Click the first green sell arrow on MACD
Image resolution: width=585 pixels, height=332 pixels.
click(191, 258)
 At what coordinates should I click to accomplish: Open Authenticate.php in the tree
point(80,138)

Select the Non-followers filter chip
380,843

^^^^

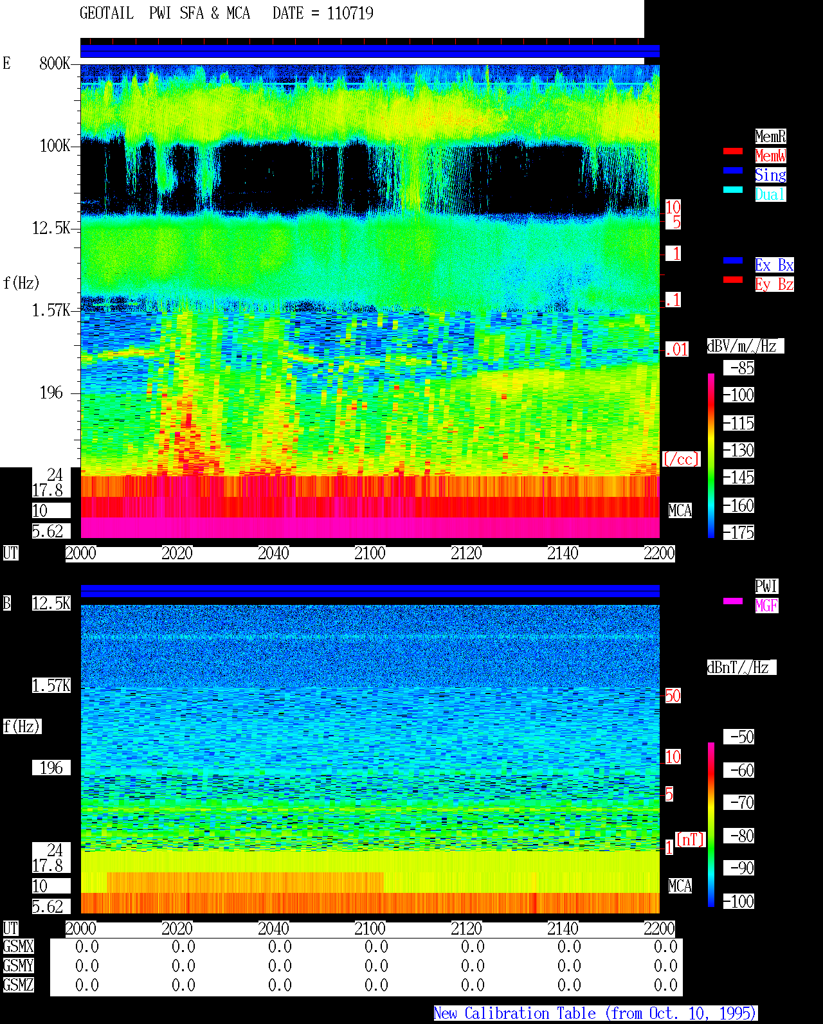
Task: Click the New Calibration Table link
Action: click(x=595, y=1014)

^^^^

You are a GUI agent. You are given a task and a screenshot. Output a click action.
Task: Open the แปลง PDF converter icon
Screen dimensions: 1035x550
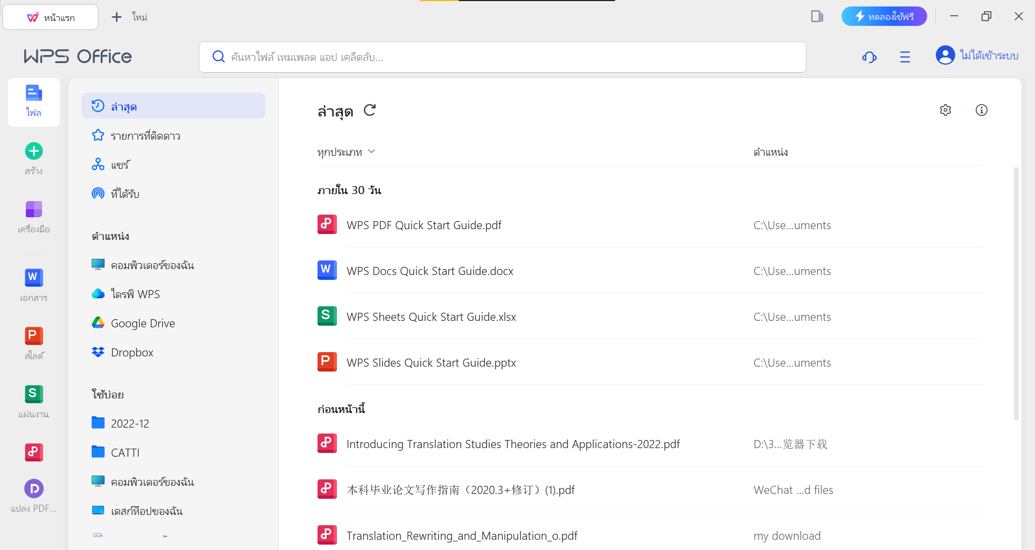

^^^^

## [Task objective]
Using the records above, set down exactly the lines from the one with "You are a GUI" through the one with "Screen dimensions: 1035x550", inclusive, and nothing more.

## [Exercise solution]
You are a GUI agent. You are given a task and a screenshot. Output a click action.
Task: Open the แปลง PDF converter icon
Screen dimensions: 1035x550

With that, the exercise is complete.